Intestinal radiation injury (radiation enteropathy) is classified as either acute or chronic. Acute radiation enteropathy is usually a self-limiting condition, which is the result of the cell kill of the rapidly renewing epithelial cells of the mucosa leading to a temporary breakdown of the mucosal barrier and inflammation. CRE, on the other hand, is associated with high rates of morbidity and mortality [3, 4], and the underlying molecular mechanisms have not been clearly identified yet. The characteristic histopathological findings after radiotherapy in acute phase are reported to take the form of endothelial cell swelling, increased permeability and interstitial fibrin deposition, and development of platelet-fibrin thrombi in submucosal capillaries and microvasculature has been accused of being the main target for radiation damage. As the injury progress to chronic radiation enteropathy, the prominent histopathological changes appear to be intestinal wall fibrosis and vascular sclerosis [5–8].
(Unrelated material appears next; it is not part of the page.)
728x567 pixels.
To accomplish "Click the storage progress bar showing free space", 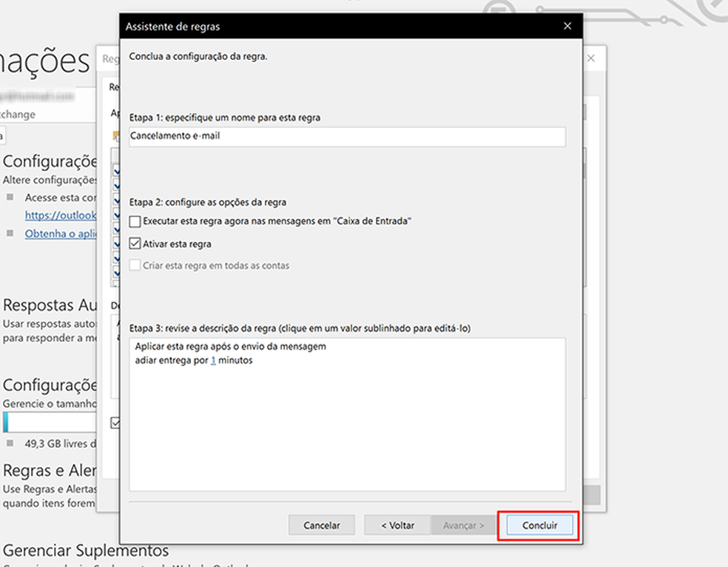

It has previously been reported that CRE is associated with significant upregulation of the transforming growth factor (TGF-) and fibrogenic cytokine, and downregulation of endothelial cell surface protein, thrombomodulin (TM) [9–12]. Thrombomodulin plays a key role in protein C anticoagulant pathway. Reduced endothelial TM levels and increased prothrombotic properties of endothelium seem to contribute to hypercoagulation with increased fibrin formation, tissue factor activity and platelet aggregation [8, 13–15]. Platelets are the most important sources of fibrogenic factors and cytokines, such as TGF- which is critically involved in radiation enteropathy [16, 17]. Adenosine 5'-dipohosphate (ADP), on the other hand, is a potent and specific mediator of platelet aggregation and activation that is released by damaged endothelial cells, red blood cells and activated platelets [18].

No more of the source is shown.